El charco de sangre sobre el que yacía contenía varios litros de suero —era un bicho mediano, ahora que teníamos la oportunidad de verlo de cerca— que se tragaba la tierra con una pulsión voraz. Y aclaremos esto: El búho no se tragaba la tierra sino la tierra la sangre.

—Todavía está vivo —lloriqueó Pitusa.

Impuso sus manos en el amasijo de plumas y encontró el agujerito por donde se le escapaba la vida. Un agujero pequeño, como producido por un murciélago desdentado, de ahí el diminutivo.

—Le han metido un buril —dijo—. Rápido, busca una ramita de pino.

Intenté consolarla. La vida del pigmeo no estaba en nuestras manos.

—Era mi mascota. Uh-uh-uh —gimoteó.

El animal lo intentaba, luchaba por ofrecerle a su amiga una última réplica antes de espicharla, pero no conseguía otra cosa sino espumarajos rojos que salpicaban su pico dándole un aspecto estrafalario, como si se hubiese disfrazado de payaso.

Lo enterramos debajo de la tienda. Una cruz marcaba el lugar.

Pitusa juntó las palmas y, dirigiéndose a Atenea, oró.

—Acoge entre tus senos a este inocente animal que tanto se parece a ti, acógelo en ese valle de esplendor, profuso de bóvedas, en ese canalillo gigante y apetitoso para cualquier mortal. Oh, Atenea, deja que este cazador de la noche, amigo de sus amigos, mame de tus sabios pezones en la otra vida. Apiádate del pobre ojeador del coito, avieso mirón, que ha muerto defendiendo su rama y ha luchado hasta el último suspiro por conservar sus propiedades.

—Uh-uh-uh —recité.

—Uh-uh-uh —me acompañó Pitusa.

Y en eso escuchamos pisadas de botas.

Volvía la muerte a empañar los cristales del jeep. Los verdes se bajaron y enfilaron el camino que desemboca en la cremallera del tendal.

—Así que dando sepultura alegalmente —dijo un uniforme—. ¿Es que no estamos invitados al sepelio?

—Ese búho era tan nuestro como vuestro —señaló su uniforme un uniforme, y luego palmeó su tráquea—. Si era de alguien, claro.

—El búho era libre —dijo otro uniforme y, entre las perchas, apareció Sombrero con un catalejo en la mano y un palillo entre los dientes.

—Lo he visto todo —amenazó, removiendo el palillo—. Nada escapa al ojo de mi catalejo.

Exhumamos el cadáver porque así nos lo ordenaron.
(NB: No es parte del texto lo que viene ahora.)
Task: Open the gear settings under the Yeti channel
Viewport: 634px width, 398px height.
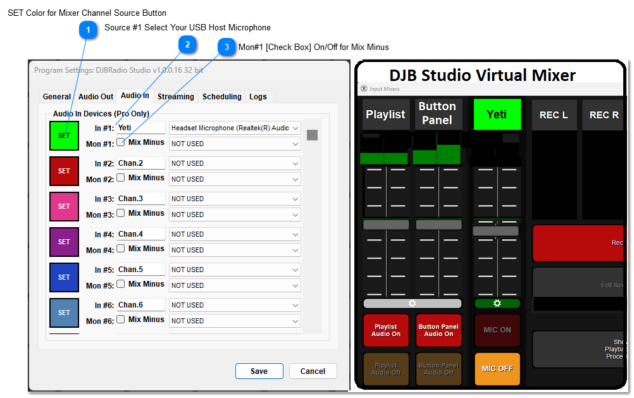Action: (x=497, y=304)
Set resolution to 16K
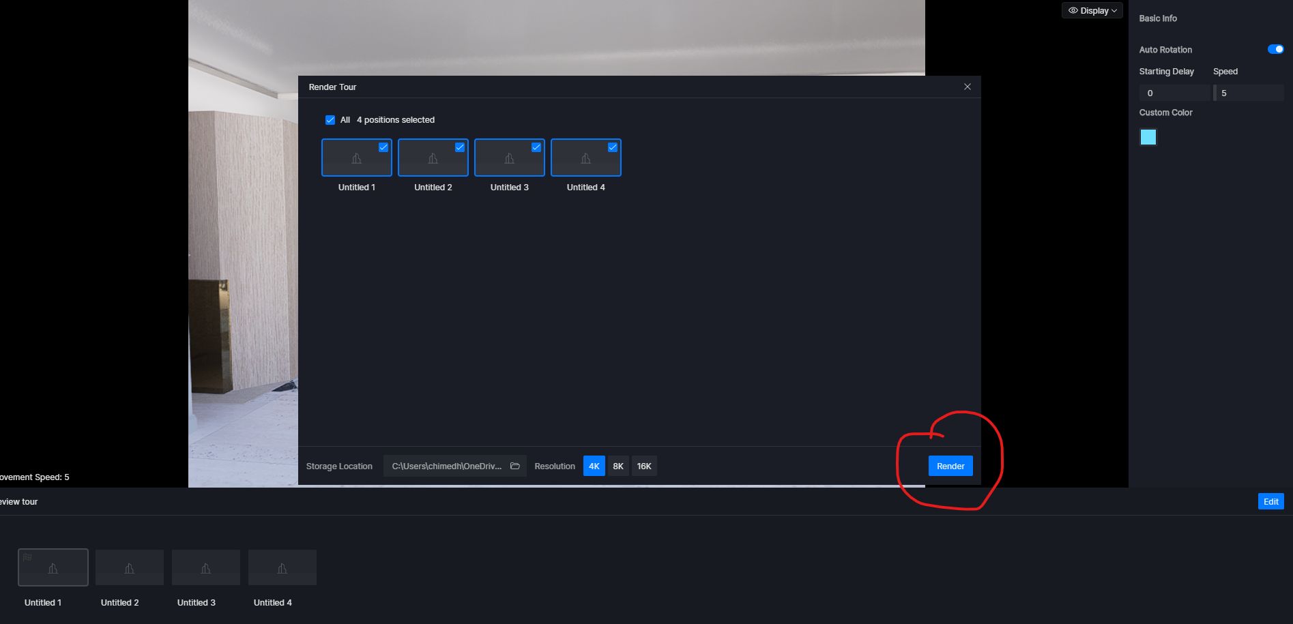The image size is (1293, 624). click(643, 466)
Sombrero introdujo su palillo en la vía sanguinolenta de evacuación. Encajó perfectamente.

—Con este mondadientes, o con uno como éste, se ha dado muerte a este pequeño desgraciado. Sin duda ha sido obra de un cirujano vascular.
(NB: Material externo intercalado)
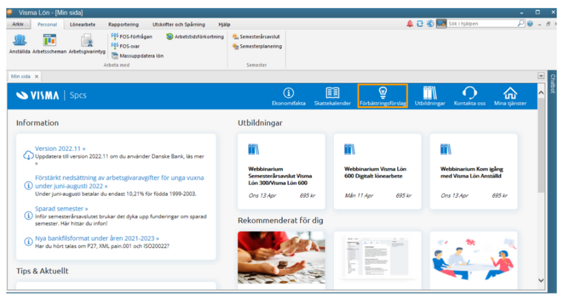The width and height of the screenshot is (566, 294).
Task: Open the Arkiv menu
Action: pos(18,24)
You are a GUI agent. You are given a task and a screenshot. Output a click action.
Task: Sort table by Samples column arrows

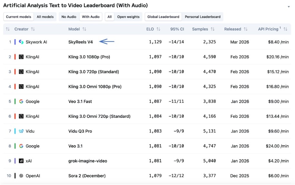coord(212,29)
—O de un ornitólogo con ínfulas de veterinario —dijo un uniforme.

—Algo así tuvo que ser. Lo haré constar —dijo el jefe—. Ésta es una de las muertes más extrañas que he tenido que presenciar en toda mi carrera. ¿Qué mal puede hacer un búho pigmeo? —se preguntó y, con miradas alternantes, nos avisó—: ¿Quién es capaz de hacerle un agujero con tamaña precisión?

—Sin duda un carnicero —aseguró Sombrero—. Y, ya que no se llevó el cuerpo, deduzco que no es taxidermista o, si lo era, tenía el día libre.
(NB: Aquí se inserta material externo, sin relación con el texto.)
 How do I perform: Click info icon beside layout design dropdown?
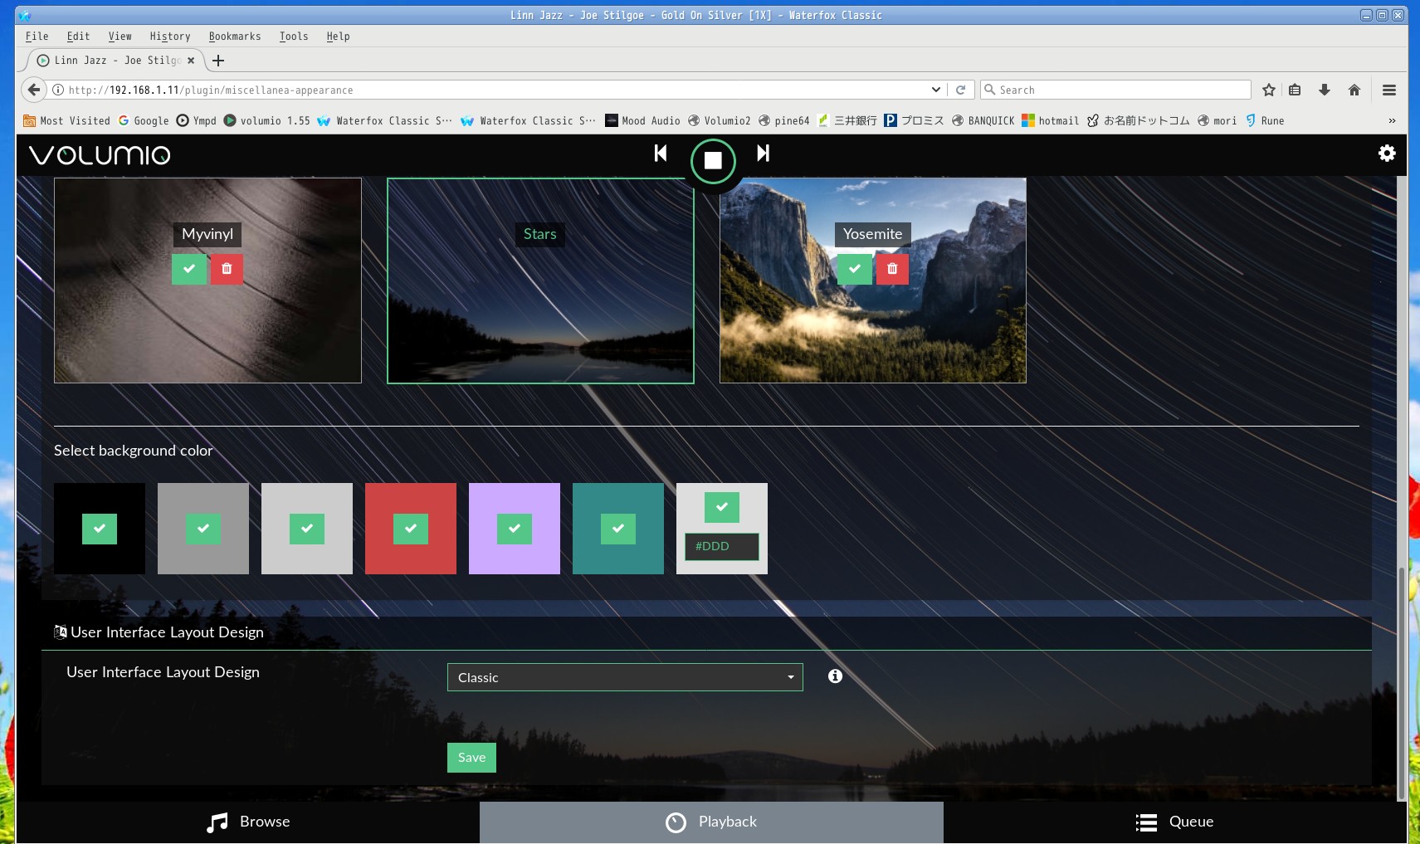[835, 676]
Los verdes subieron y bajaron la cabeza con admiración.

—Nadie diría que eres cazador de sombras —dijo uno—. Podrías pasar por uno de nosotros así, como quien compra estupefacientes.

—Uno, que tiene buenos maestros —dijo Sombrero y, enaltecido por la amistad que parecía unirles, se aproximó a los uniformes y esculpieron una albóndiga. Se abrazaron sin tener en cuenta lo que Pitusa y yo pudiésemos pensar y se fueron, recíprocos, cascándose encendidos piropos.

—Se llevaron el búho —dijo Pitusa—. La próxima vez le rezo a Artemisa, que tiene menos nombre que Atenea pero es hiperfértil, macho.